## [Exercise passage]
=== Begin Enclosure ===
Example Usage (with a custom blast database)

python vapid.py example.fasta example.sbt --metadata_loc example_metadata.csv --db /User/my/path/to/a/working/blastdb/

You need to have BLAST+ available on the system path and the specified directory needs to be set up correctly or the program will crash

Example Usage (online with no metadata)

python vapid.py example.fasta example.sbt --online

Example Usage (default reference database, spellchecking and transfering 'gene' annotations as well as 'CDS' annotations

python vapid.py example.fasta example.sbt --spell_check --all

python vapid.py -h prints out a list of arguments and some help information

The metadata_loc argument is optional and if you don't provide a metadata location or if your sheet does not contain metadata for some sequences the program will prompt you for it.

You can just put relative paths to your sbt and fasta file, I find it is easiest to store everything in the VAPiD folder - that way you don't have to worry about typing paths.

Output

The program will run for a bit and generate a folder for each sequence in your fasta file. The folder will be named the same as what you named the strain in the fasta file. (So if the first line of your fasta file is >SC12309 then there will be a folder called SC12309 with all of the .gbf, .tbl, and ect files that you need and love.)

Here's a picture of all the files that should be present if you run VAPiD on the example.fasta and examble.sbt included.

Example Output

tbl2asn will also spit out some errors and warnings onto the command line.

The program itself will also examine each sequence record for stop codons and notify you of which ones contain stops.

Inside each folder will be some files, you can examine .gbf files either in a text editor or in something like Geneious. To submit your sequence to NCBI simply email the .sqn file to gb-sub@ncbi.nlm.nih.gov and then shortly after your sequences will be deposited on NCBI.

Custom Names

I have added support to submit viruses with free form full names. For example >Sample 3 (USA/Human/2016). Also if you are using the manual metadata input feature where it prompts you for the minimum required metadata VAPiD automatically appends (country/col_year) to your name. This is in an attempt to improve the quality of sequence being sent to NCBI so they like us more.

There are two different ways to submit with free form full names.

Add a full_name column to your metadata.csv file

metadata.csv line 1: strain,collection-date,country,coverage,full_name

metadata.csv line 2: test,2017,USA,42.5,test (USA/2016/A)
=== End Enclosure ===
## [Available data]
=== Begin Enclosure ===
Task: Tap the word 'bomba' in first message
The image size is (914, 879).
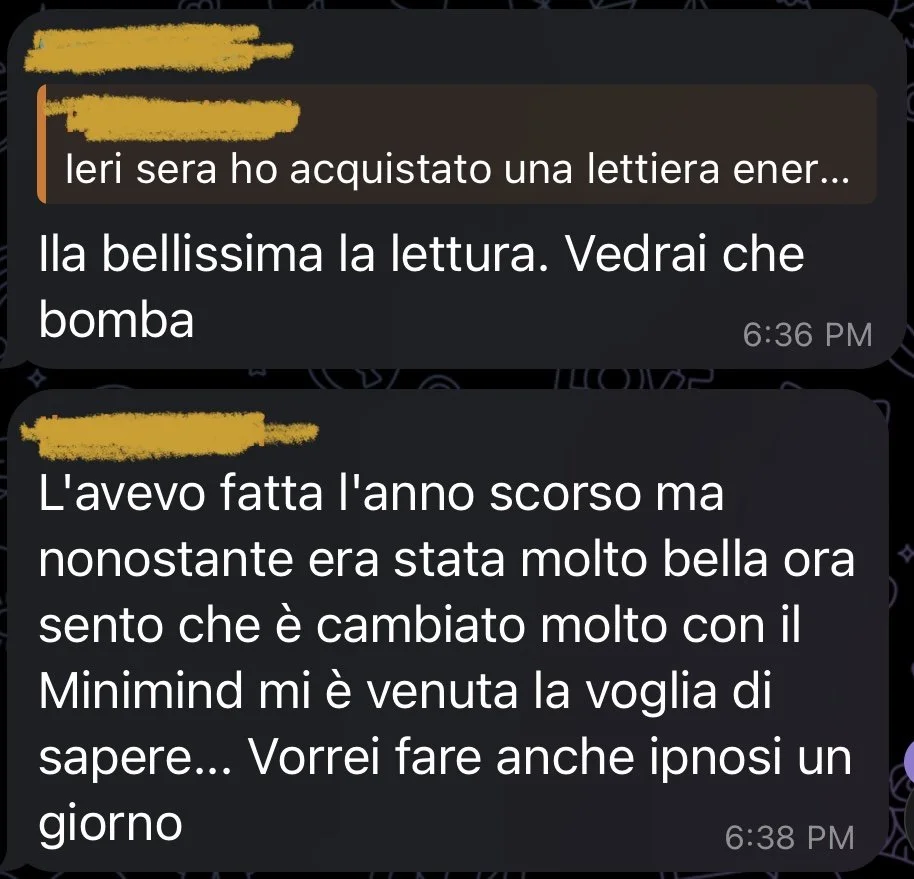Action: [117, 319]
=== End Enclosure ===
## [Work instruction A]
In the VAPiD usage text, what email address receives the .sqn file when submitting sequences to NCBI?
## [Work instruction B]
Can you rewrite the paragraph of the VAPiD usage text that begins "I have added support to submit viruses" as a short bulleted list that keeps its main facts?
## [Work instruction C]
Continue the VAPiD usage text, starting after its last line.

## [Exercise answer A]
gb-sub@ncbi.nlm.nih.gov

## [Exercise answer B]
- Viruses can be submitted with free-form full names, such as >Sample 3 (USA/Human/2016).
- The manual metadata input feature prompts for the minimum required metadata and automatically appends (country/col_year) to the name.
- The aim is to improve the quality of sequences sent to NCBI.

## [Exercise answer C]
Simply add a column that is named EXACTLY 'full_name' and put the full name into the metadata.csv file. If you are using this option you still need to have your fasta headers match. So for the example above your fasta file would still need to start with just >test. This is so that I can find the record corresponding to 'test' in the metadata file. In this case you do not need to put a space in the full_name. i.e. test-usa/2016/a would work using this method.

OR

Have your FASTA header be anything you want and use --slashes at runtime

In this option you would have your fasta header be >test (USA/Human/2016). And you would add --slashes to your python command running vapid.py. When using this option, internally your samples are still represented by test, right now it is required that there be a space between >test and anything with backslashes in it. So when using this option your metadata.csv file would still have just test and you could associate collection year or any other metadata with this sample.

In either of these methods your results will be placed into a folder that is named test. VAPiD will break if you don't have a space between your fasta header and anything with backslashes.

I do NOT reccomend batching submissions that mix these options. Also, if my solution to this problem has introduced any new problems or simply isn't appropriate for your case please let me know and I can add support for your specific case.

Implementation Details and Important Notes

A large problem is actually inconsistent spelling in GenBank sequence records or sequence records that do not have every protein annotated. The ESpell utility from NCBI is currently being used to check spelling on protein names. However this can result in certain protein names losing capitilization (i.e. IIIa3 will get changed to iiia3).